→ DOCUMENT:
◆ ◆ ◆ ◆ ◆ ◆ ◆

I’ve gotten into this same conversation with 3 or 4 people this week, and it is one that comes up quite often during my discussions with early-stage technology CEOs here in Atlanta. How do I find seed or angel angel capital in Atlanta so that I can fund my high-tech widget or software company?
Raising money is rarely easy. It is even harder in Atlanta. The good news is that software/IT is a sector in which Atlanta is very strong. There are a lot of people in this city that get information technology.
Whenever the “panels” and “luminaries” are asked this question, they usually throw out the two stock answers: the 3F’s and Sig Mosley. The 3F’s being friends, family, and fools, and Sig Mosley being the unwitting godfather of early-stage technology investing in Atlanta.
What they fail to tell you, however, is how you should actually go about approaching these angels, and in what order.
For the purposes of this discussion, I’m using the phrase “seed” capital to generally refer to the cash it takes to get a prototype together, and “angel” capital to refer to the cash it takes to get the sales process going and begin building the business. There is obviously some crossover, and nothing is ever black and white in venture.
Your Own Backyard
If you are personally sitting on a pile of cash, the answer here is obvious. However, that isn’t a luxury for most young entrepreneurs. I do see this quite a bit, though, with older first-time entrepreneurs (i.e. the person who took the package from the corporate exit.) In any event, if you don’t have tons of cash lying around, don’t despair. Hopefully, the reason you are an entrepreneur to begin with is because you are resourceful, innovative, and can think out of the box.

◆ ◆ ◆ ◆ ◆ ◆ ◆

→ REQUIRED ACTIONS:
A – In the piece on raising seed and angel capital in Atlanta, translate this sentence into Spanish: "The good news is that software/IT is a sector in which Atlanta is very strong."
B – Extend the piece on raising seed and angel capital in Atlanta, picking up after its final sentence.

→ MATERIAL PROVIDED:

◆ ◆ ◆ ◆ ◆ ◆ ◆

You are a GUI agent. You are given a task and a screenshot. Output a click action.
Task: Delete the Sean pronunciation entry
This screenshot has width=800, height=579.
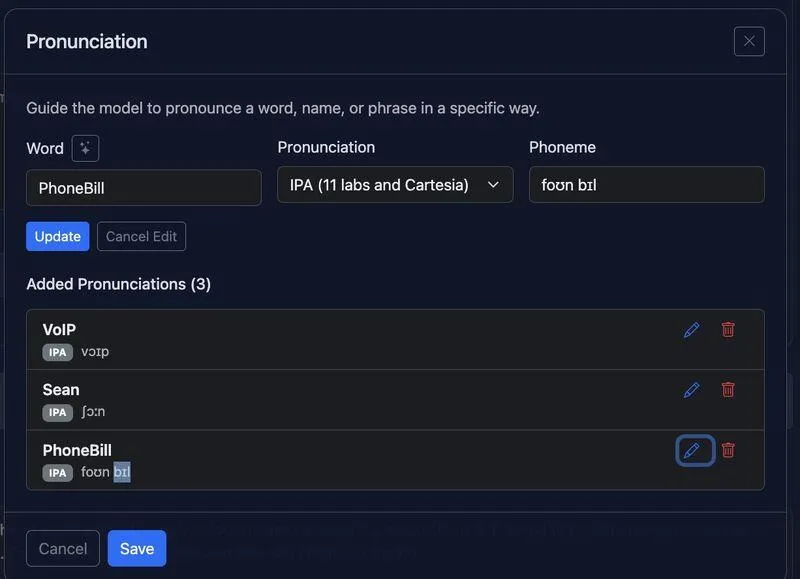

◆ ◆ ◆ ◆ ◆ ◆ ◆

→ THE ANSWERS:
A – La buena noticia es que el software/TI es un sector en el que Atlanta es muy fuerte.

B –
Do you have equity in your home? If you hve a home equity line of credit with a checkbook, this gets even easier – no need to even go to the bank and get a home equity loan, just start writing checks off your house. If you are contemplating buying a new home, make sure you work with your lender to establish a home equity line of credit up front – I hear they can be more difficult to establish once you’ve already bought the house.
Do you have stuff you can (and are willing to) sell? Seriously. I know one guy who sold his collection of baseball cards to finance his business. That 1952 Mickey Mantle rookie card looks great up on the wall in the shadow box, but if it can put $250K+ into your business, it may start to look better on someone else’s wall.
Can you find a soul mate? If you are a young technology type, it may make sense to find your better half in an experienced CEO who can also fund your deal. There are plenty of these types of folks wandering around Atlanta right now. And many of them are looking for young bucks with bright ideas.
Can you bootstrap the business with initial sales? I see this a lot when the entrepreneur is a hands-on technical person. They pay $0 for software development, and can build the prototype on their own, and just start bootstrapping the business with those first sales.
I have some other bootstrapping tips here.
Friends, Family, & Fools
Everyone likes to think that they have lots and lots of friends. You really see who your friends are when you are trying to shake them down for cash. :) In the end, most of them will let you down. But that’s ok.
The next stop should definitely be your friends and family. Don’t get discouraged if they (a) don’t have the capital to invest in your venture, (b) refuse to do it because they don’t believe in your abilities or your idea, or (c) are simply scared of venturing forth into the unknown. This is the low-hanging fruit – if you can scrape up a few seed dollars from your friends and family, do it – and move on to the next group (the fools.)
My advice here? Don’t just show up on their door step and be completely half-assed prepared. Put together a presentation, demo, one-pager, etc. and walk them through it. Show them that you’re serious. At this stage, don’t waste time with a business plan, though. You’ll spend more time on that than you will in building the actual product or business. Just do a 1-3 page executive summary and a 10-15 slide presentation and go with it.
High-Net Worth Individuals
These people aren’t “literally” fools – they didn’t get to become high-net worth individuals by making silly decisions. Rather, they are fools in the figurative sense (“anyone investing money in Jimmy’s new venture is surely a fool.”)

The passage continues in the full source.